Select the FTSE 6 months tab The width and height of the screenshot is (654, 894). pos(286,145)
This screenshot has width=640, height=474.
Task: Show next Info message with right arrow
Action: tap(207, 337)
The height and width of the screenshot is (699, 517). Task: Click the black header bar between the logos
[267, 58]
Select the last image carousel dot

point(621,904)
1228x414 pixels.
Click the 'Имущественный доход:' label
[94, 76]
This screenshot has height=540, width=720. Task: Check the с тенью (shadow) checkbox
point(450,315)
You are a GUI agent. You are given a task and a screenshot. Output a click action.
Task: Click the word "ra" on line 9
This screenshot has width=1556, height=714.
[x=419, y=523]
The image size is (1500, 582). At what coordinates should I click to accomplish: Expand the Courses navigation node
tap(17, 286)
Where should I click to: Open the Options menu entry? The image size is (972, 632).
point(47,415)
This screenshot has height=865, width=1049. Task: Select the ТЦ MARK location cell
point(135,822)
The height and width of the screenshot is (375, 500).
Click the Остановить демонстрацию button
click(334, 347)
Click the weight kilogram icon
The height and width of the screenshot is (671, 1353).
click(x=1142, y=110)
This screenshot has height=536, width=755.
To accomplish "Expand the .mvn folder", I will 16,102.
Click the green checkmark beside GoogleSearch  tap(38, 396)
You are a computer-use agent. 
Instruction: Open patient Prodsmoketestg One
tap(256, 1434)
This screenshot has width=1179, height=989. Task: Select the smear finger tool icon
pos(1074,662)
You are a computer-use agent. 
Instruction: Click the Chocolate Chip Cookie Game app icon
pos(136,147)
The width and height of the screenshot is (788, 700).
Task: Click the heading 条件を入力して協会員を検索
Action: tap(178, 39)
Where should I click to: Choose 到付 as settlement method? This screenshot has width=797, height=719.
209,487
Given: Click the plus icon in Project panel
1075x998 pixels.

● ● ● ● ● ● ●

* _Exercise aim_: Print the material exactly. Include every line.

* _Result for this task_:
Select the FTSE 6 months tab The width and height of the screenshot is (654, 894). pos(286,145)
This screenshot has width=640, height=474.
Task: Show next Info message with right arrow
Action: tap(207, 337)
The height and width of the screenshot is (699, 517). Task: Click the black header bar between the logos
[267, 58]
Select the last image carousel dot

point(621,904)
1228x414 pixels.
Click the 'Имущественный доход:' label
[94, 76]
This screenshot has height=540, width=720. Task: Check the с тенью (shadow) checkbox
point(450,315)
You are a GUI agent. You are given a task and a screenshot. Output a click action.
Task: Click the word "ra" on line 9
This screenshot has width=1556, height=714.
[x=419, y=523]
The image size is (1500, 582). At what coordinates should I click to accomplish: Expand the Courses navigation node
tap(17, 286)
Where should I click to: Open the Options menu entry? The image size is (972, 632).
point(47,415)
This screenshot has height=865, width=1049. Task: Select the ТЦ MARK location cell
point(135,822)
The height and width of the screenshot is (375, 500).
Click the Остановить демонстрацию button
click(334, 347)
Click the weight kilogram icon
The height and width of the screenshot is (671, 1353).
click(x=1142, y=110)
This screenshot has height=536, width=755.
To accomplish "Expand the .mvn folder", I will 16,102.
Click the green checkmark beside GoogleSearch  tap(38, 396)
You are a computer-use agent. 
Instruction: Open patient Prodsmoketestg One
tap(256, 1434)
This screenshot has width=1179, height=989. Task: Select the smear finger tool icon
pos(1074,662)
You are a computer-use agent. 
Instruction: Click the Chocolate Chip Cookie Game app icon
pos(136,147)
The width and height of the screenshot is (788, 700).
Task: Click the heading 条件を入力して協会員を検索
Action: tap(178, 39)
Where should I click to: Choose 到付 as settlement method? This screenshot has width=797, height=719.
209,487
Given: Click the plus icon in Project panel
1075x998 pixels.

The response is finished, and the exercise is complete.